Of course, Pitt wasn't the only naysayer. The buzz on The Devil's Own has been bad from the start, with the New York tabloids chronicling its every false move. Ford reportedly wanted his role beefed up and sexed up, apparently to compete with his Sexiest Man Alive costar. And Pitt said he was unhappy when the original screenplay was ''tossed'' and a squad of script doctors (Pakula, Terry George, and Robert Mark Kamen among them) kept churning out revisions long after filming had begun. Pitt, unlike Ford, was required to be on location in both Manhattan and Ireland and had good reason to grouse when the movie went months over schedule, postponing the start of his upcoming Seven Years in Tibet. (Pitt and Ford were even called back for two days of reshoots in early February, but studio execs were tight-lipped as to why.) ''There was tension on that set, no doubt about it,'' says the source.

But it sounds as though that tension was broken, especially whenever Pitt's fiancee, actress Gwyneth Paltrow (Seven, Emma), happened to visit the set. ''He'd just stop everything and light up,'' recalls Pakula. (March 26)

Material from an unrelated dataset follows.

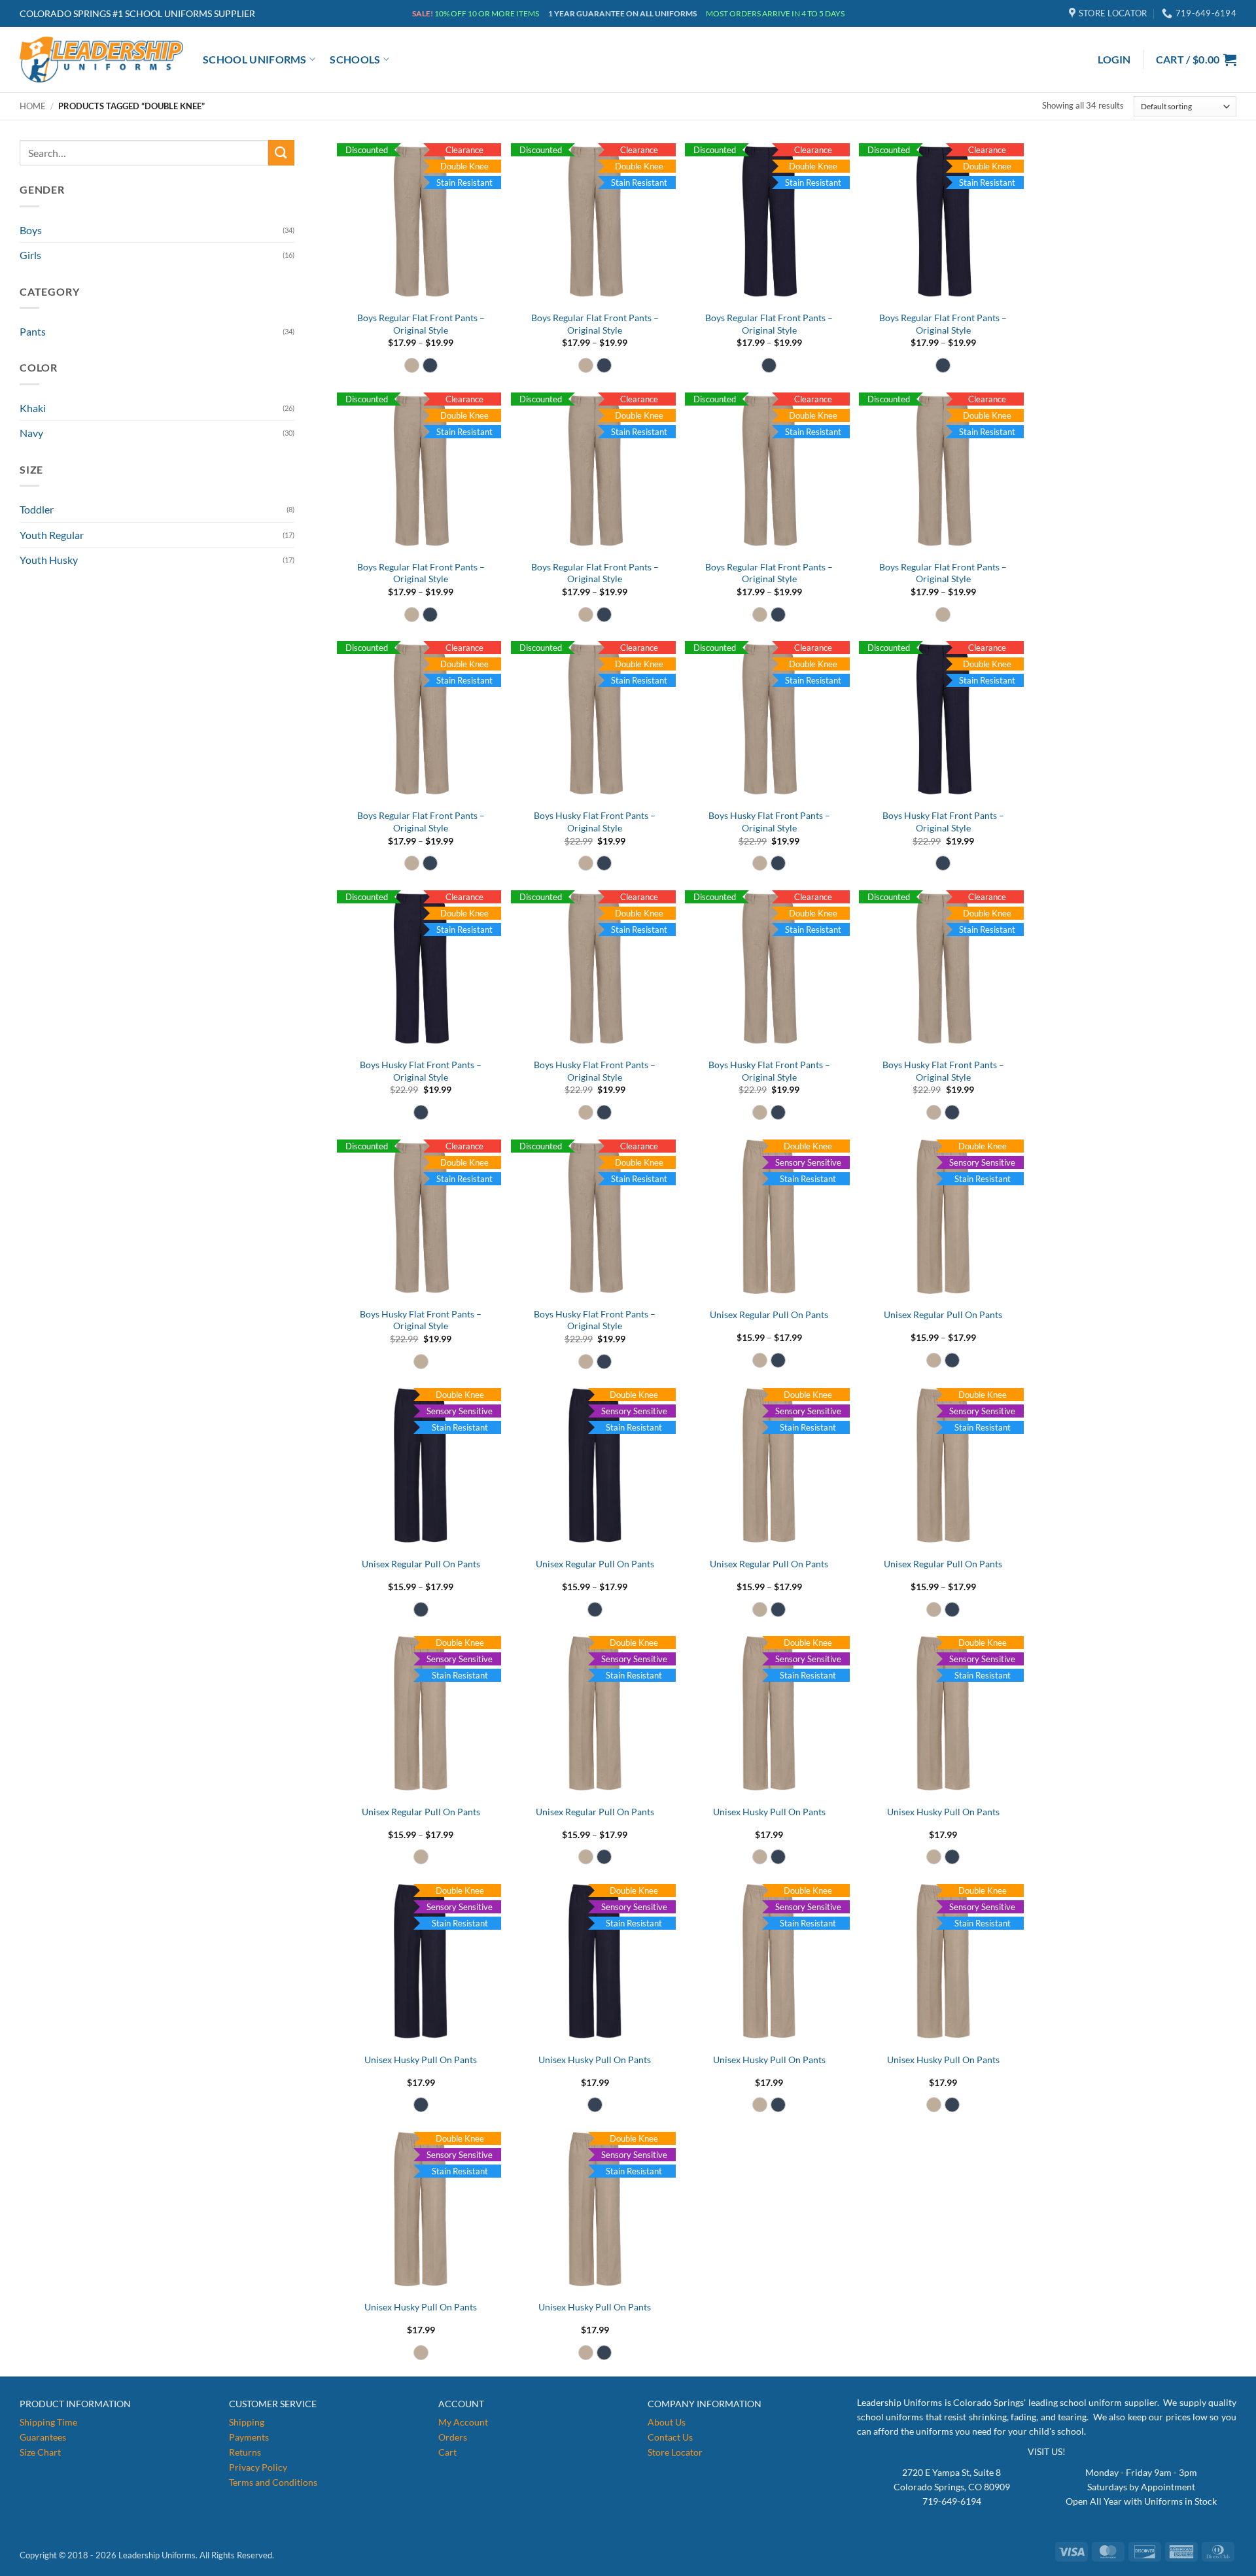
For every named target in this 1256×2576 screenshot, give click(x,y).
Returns (245, 2452)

[WHAT'S AT STAKE] The bedeviled Sony Pictures, now on an upswing thanks to its blockbuster hit Jerry Maguire, needs another ace. Bradmania won't hurt.

THE SAINT

[Starring] Val KILMER, Elisabeth SHUE, Rade SERBEDZIJA [Director] Phillip NOYCE

Who knows what evil lurks...no, wait, that's the Phantom, or is it the Shadow? Anyway, the latest antediluvian action hero to be resurrected for the big screen is Simon Templar, a.k.a. the Saint. For those of you who don't remember the Leslie Charteris novels, or the flicks of the '30s and '40s starring George Sanders (among others), or even the 1960s TV series starring Roger Moore, don't worry about it -- this $68 million potential franchise starter has little to do with any of them. ''We started from scratch,'' explains director Noyce (Patriot Games, Clear and Present Danger). ''We started with the assumption that nobody cares about the series or even knows about it.'' The plot, set vaguely in the near future, and stretching from Russia to London, tells the tale of the playboy hero's conversion from scoundrelly thief to debonair do-gooder -- and it sounds like there were parallels behind the scenes.